PEP tedavisinde kullanılan ilaçlar 1-3 ay süreyle alınmalıdır ve yüzde 10 etkili olduklarını söylemek imkansızdır. Ciddi yan etkileri de bulunmaktadır.
Dolayısıyla HIV oluşacak bir durum yaşanması halinde zaman kaybedilmeden enfeksiyon hastalıkları uzmanına görünmeli, detaylı bilgi verilerek tedavi süreci uzmanla birlikte takip edilmelidir.
HIV’den Nasıl Korunur?
HIV’e karşı günümüzde en etkili korunma yolu cinsel ilişki sırasında prezervatif (kondom) kullanmaktır. Prezervatif mutlaka temas öncesinde takılmalı ve üzerinde herhangi bir yırtık, patlak, hasar, delik olmamalıdır.
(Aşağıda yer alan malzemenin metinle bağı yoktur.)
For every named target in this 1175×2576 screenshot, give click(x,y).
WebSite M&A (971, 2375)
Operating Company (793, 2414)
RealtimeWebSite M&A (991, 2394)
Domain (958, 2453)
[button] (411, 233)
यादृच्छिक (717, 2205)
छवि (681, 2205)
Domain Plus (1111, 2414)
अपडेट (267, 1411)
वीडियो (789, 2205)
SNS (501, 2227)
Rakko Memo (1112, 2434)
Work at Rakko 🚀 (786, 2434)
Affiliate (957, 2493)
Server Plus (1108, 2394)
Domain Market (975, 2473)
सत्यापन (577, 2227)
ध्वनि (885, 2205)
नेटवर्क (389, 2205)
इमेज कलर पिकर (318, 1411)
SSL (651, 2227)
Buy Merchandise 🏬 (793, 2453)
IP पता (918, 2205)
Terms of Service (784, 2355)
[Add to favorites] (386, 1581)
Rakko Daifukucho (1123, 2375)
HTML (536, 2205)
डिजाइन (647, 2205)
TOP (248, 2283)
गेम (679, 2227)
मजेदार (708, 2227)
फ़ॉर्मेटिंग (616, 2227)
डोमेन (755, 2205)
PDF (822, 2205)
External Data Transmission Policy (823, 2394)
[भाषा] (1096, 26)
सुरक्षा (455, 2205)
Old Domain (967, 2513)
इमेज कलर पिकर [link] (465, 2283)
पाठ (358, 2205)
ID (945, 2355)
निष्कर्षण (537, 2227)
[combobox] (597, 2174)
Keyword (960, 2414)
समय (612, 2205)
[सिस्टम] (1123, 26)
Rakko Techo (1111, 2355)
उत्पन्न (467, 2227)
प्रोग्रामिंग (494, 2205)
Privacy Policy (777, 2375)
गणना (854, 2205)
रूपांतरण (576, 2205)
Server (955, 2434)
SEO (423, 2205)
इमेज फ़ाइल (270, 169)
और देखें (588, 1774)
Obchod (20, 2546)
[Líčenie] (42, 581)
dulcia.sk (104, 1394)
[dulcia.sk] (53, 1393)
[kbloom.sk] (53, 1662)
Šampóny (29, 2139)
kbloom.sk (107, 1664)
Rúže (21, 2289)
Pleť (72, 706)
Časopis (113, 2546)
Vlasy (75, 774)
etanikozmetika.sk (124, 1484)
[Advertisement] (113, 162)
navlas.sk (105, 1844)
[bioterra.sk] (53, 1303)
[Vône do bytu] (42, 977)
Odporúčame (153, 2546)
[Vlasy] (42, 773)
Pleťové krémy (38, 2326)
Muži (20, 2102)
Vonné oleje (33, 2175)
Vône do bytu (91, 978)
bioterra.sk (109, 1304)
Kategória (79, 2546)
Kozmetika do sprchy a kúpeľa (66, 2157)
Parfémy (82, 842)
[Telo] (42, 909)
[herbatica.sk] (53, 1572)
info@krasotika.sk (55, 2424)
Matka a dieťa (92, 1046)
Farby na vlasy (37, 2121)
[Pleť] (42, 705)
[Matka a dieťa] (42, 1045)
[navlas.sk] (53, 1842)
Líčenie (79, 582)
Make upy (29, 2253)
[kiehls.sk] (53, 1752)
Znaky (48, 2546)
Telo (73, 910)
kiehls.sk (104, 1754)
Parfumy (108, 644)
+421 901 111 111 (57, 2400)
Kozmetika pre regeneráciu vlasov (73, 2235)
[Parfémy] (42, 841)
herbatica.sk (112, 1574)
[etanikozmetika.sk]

Cinsel ilişkide doğum kontrol hapı, deri altı bantlar, iğneler, spiraller ya da gebelik önleyici diğer uygulamalar HIV’e karşı koruma sağlamamaktadır.
Bu yüzden bu tür eylemlerle korunma yoluna gitmek ve korunduğunu düşünmek doğru değildir.
Kan yoluyla bulaşmasını önlemek üzere de gerekli tedbirler alınmalıdır.
HIV ile Gebeliğin İlişkisi Nedir?
HIV ile gebelik arasında ne tür bir ilişki olduğu, HIV’in gebeliğe engel olup olmadığı çok fazla merak edilmektedir. Öncelikle HIV pozitif olma çocuk yapmaya engel bir durum teşkil etmez.
HIV pozitif kadının gebe kalmasına bir engel bulunmadığı gibi erkeğin HIV taşıyıcısı olduğu durumlarda erkekten sperm alınır ve dış ortamda virüsten temizlenip anne adayının rahmine konulur.
Eğer HIV’in izlemi ve tedavisi uygun koşullarda yapılırsa, virüs yükü oldukça düşük seviyelerde olursa anne adayından bebeğe HIV geçişi büyük oranda önlenebilir.
Özellikle de gebe kalmadan önce en az 6 ay boyunca kanındaki HIV düzeyi ölçülemeyecek seviyede olursa bulaşma ihtimali düşmektedir.
Pozitif gebelerde antiretroviral tedavi uygulanırsa, sezeryan doğum gerçekleştirilirse ve sonrasında bebek hazır mamayla beslenirse anneden bebeğe HIV bulaşma oranı yüzde 1’e kadar düşürülebilir.
Bebeğe bulaşması halindeyse bebek şuruplarla tedavi edilmektedir.